Who is to thank? Is it Pudge? Nah, not him, he’s already in Motown. How about Josh Beckett, then? Can’t be him, either; the only way the Marlins thanked him was with a 12.5 percent pay cut. I’d thank Jack McKeon, but Loria already gave him a shiny new Benz. Who is left, you ask? Steve-o!
No, I’m not talking about the Steve-o who jumped off the third-floor balcony at Gables’ infamous “Red Roof” into the pool and further amazed us with his painfully disgusting antics on MTV, but about our own true hometown hero, Steve Bartman! It was nice of Jeb to offer him athletic asylum in Pompano for three months, but surely, as gracious South Floridians, we owe Steve-o a little more. I propose that the University of Miami offer him an honorary degree. If nothing else, it will give the media something new to discuss for a few days until A-Rod sneezes too close to Jeter or John Henry spouts off another whiny hypocritical oath regarding salary caps.

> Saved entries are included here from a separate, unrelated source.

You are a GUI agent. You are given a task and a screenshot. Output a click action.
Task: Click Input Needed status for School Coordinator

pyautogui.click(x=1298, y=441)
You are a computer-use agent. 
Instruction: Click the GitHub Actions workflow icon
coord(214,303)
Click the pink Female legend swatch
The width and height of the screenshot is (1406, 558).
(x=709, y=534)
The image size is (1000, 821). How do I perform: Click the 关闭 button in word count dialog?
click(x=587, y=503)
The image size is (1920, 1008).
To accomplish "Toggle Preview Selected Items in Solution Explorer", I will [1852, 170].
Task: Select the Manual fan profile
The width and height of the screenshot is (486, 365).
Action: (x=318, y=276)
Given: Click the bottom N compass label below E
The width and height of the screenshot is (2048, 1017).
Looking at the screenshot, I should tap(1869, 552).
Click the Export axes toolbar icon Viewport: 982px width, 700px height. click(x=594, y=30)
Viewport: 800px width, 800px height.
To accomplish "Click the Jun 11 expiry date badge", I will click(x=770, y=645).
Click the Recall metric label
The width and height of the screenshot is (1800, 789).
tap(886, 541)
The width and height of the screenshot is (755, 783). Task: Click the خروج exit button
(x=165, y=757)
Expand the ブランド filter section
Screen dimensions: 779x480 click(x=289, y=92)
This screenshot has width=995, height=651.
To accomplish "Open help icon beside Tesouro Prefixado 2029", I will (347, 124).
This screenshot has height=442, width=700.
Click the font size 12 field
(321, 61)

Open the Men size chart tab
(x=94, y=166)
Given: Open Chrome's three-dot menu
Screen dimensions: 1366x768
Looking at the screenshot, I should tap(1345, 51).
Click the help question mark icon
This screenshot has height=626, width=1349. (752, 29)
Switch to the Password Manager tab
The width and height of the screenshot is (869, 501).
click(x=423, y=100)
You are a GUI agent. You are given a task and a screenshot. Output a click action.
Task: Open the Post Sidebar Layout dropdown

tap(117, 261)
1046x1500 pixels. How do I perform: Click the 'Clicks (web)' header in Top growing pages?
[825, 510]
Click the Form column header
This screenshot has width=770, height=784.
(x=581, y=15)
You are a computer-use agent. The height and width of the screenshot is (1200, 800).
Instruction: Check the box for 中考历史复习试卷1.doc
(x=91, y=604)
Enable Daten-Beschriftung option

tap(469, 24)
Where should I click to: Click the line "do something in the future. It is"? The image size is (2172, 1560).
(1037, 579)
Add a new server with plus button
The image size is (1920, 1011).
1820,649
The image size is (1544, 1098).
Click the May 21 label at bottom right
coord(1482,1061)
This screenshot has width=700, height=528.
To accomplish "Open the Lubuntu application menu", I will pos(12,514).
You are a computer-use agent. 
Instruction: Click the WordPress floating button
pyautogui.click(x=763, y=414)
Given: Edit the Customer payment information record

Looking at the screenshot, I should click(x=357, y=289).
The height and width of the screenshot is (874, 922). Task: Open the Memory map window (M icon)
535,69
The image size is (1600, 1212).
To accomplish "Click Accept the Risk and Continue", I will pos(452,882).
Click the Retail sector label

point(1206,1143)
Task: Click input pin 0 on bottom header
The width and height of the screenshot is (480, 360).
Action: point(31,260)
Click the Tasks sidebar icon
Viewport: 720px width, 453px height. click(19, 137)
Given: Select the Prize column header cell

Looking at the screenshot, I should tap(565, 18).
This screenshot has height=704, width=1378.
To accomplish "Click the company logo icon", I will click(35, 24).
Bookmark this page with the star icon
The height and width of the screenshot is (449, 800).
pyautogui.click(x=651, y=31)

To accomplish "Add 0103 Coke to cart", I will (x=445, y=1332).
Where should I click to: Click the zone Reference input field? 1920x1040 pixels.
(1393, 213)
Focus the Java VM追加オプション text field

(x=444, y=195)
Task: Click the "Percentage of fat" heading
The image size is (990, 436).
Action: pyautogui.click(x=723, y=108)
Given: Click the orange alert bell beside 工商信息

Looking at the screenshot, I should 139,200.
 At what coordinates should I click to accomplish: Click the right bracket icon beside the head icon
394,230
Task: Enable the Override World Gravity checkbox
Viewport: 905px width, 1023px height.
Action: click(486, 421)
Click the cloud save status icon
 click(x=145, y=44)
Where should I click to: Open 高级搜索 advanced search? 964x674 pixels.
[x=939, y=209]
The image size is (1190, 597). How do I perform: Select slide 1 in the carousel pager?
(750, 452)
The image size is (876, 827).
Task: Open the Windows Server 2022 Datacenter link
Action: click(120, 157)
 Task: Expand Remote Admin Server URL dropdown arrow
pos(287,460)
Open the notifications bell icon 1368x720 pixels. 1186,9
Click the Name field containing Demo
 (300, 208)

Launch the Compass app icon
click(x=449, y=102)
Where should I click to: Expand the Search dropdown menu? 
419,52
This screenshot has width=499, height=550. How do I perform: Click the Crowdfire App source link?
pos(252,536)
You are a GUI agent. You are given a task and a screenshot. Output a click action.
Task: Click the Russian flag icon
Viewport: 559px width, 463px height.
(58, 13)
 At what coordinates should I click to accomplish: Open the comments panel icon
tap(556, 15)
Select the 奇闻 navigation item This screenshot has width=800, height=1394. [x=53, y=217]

Now, there’s all this folderol about Blue Jay’s pitcher Justin Miller and his “distracting tattoos.” Evidently, with steroid testing looming, MLB doesn’t want to put the heavy hitters at too much of a disadvantage. After all, with home runs down steadily across the entire league since 2001, we wouldn’t want Barry to get too flustered. Then, there are those cursed Cubbies trying to force nearby rooftop businesses to pay them for the “view” of Wrigley. Currently, there is one holdout, Skybox, who has stated they will “never pay anything.” Evidently, sold-out season tickets aren’t cutting it. Maybe the Cubs should subpoena the names and home addresses of those watching games from rooftops and take them to court. We all know how effective that will be, right?
I know it’s not about affirmative action or elections, but baseball is back! What do y’all think? Oh…and Stevie B, you’re money, baby!